Along with Germany's expulsion of Polish Jews in October and Hungary's expulsion of Jews from the areas it annexed in 1938, the Slovak deportations were the first in central Europe. There were also expulsions after the Anschluss, the annexation of the Sudetenland, and Kristallnacht. Frightened, many Slovak Jews tried to transfer their property abroad and attempt emigration. Over the winter, many refugee Jews from Germany and Austria managed to leave the country. Between December 1938 and February 1939, more than 2.25 million Kčs were transferred illegally to the Czech lands, the Netherlands, and the United Kingdom; additional amounts were transferred legally. The deportations reduced British investment, increasing dependence on German capital. They also served as a rehearsal for the 1942 deportations, in which two-thirds of Slovak Jews were deported to ghettos and extermination camps in occupied Poland.

==Interpretations==
In Slovak historiography, the deportations are presented as the result of the cynical opportunism of the HSĽS leadership, which sought to scapegoat Jews for its own foreign policy failure.
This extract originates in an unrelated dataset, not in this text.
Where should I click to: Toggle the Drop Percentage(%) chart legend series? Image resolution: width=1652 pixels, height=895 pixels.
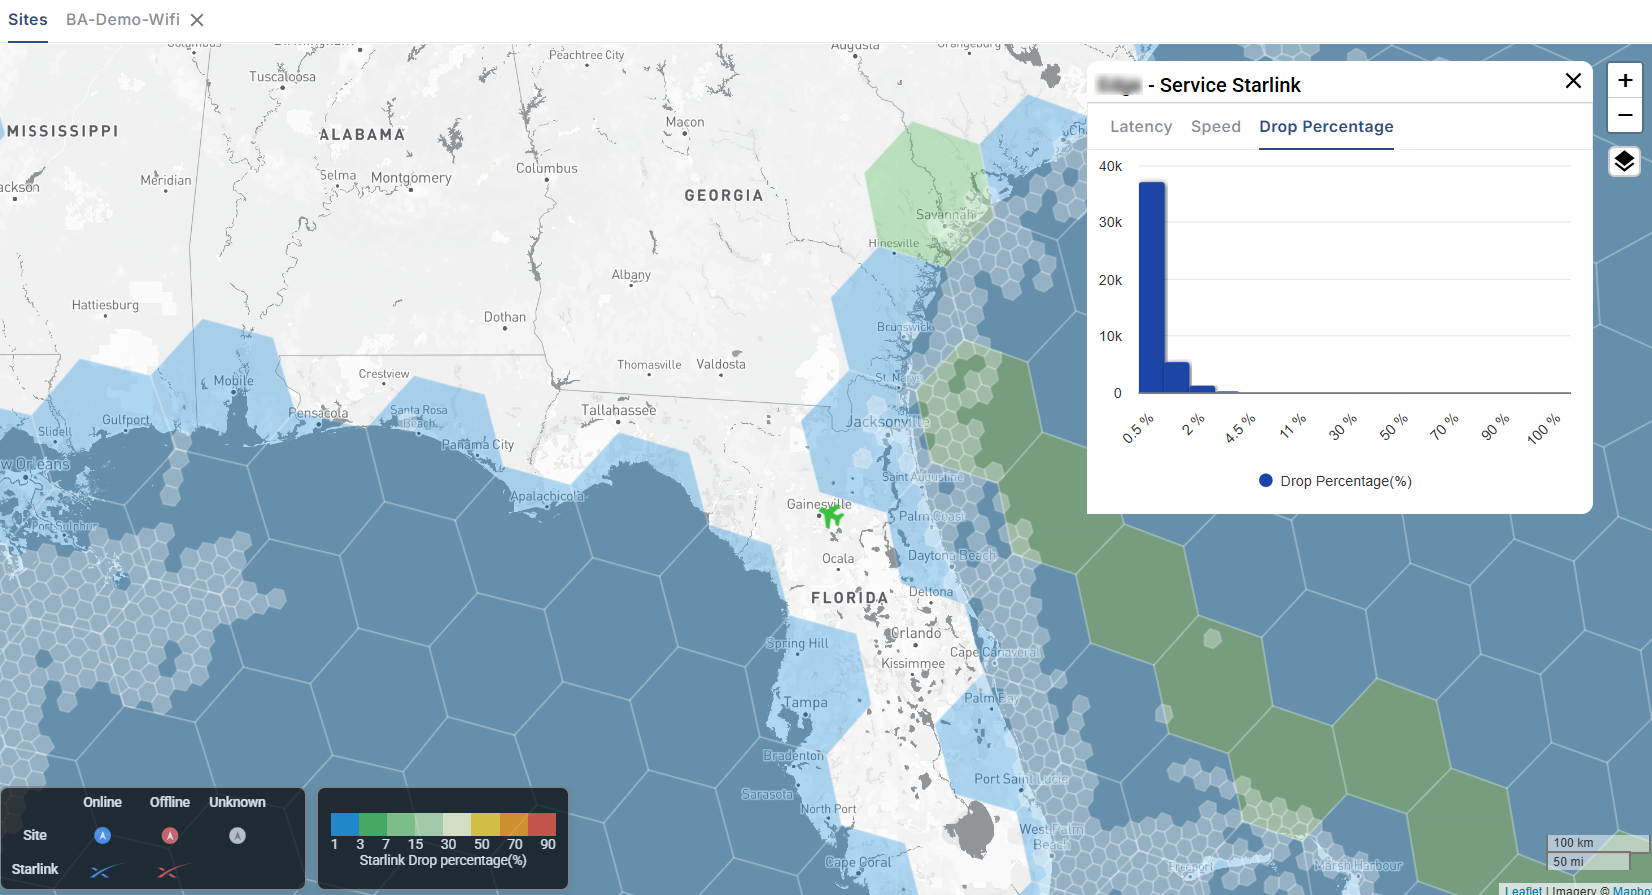1335,481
American historian James Mace Ward argues that the role of Hungary–Slovakia relations in the deportation have been ignored in the literature. According to Ward, the main cause of the deportation was that Slovak Jews were perceived as a security threat and loyal to the enemy by both the Hungarian and Slovak sides of the dispute. Michal Frankl commented that the deportation of poor Jews and arrest of wealthy ones reflected two streams of antisemitism that portrayed Jews as foreign and poor Ostjuden on the one hand and as wealthy economic exploiters of Slovaks on the other.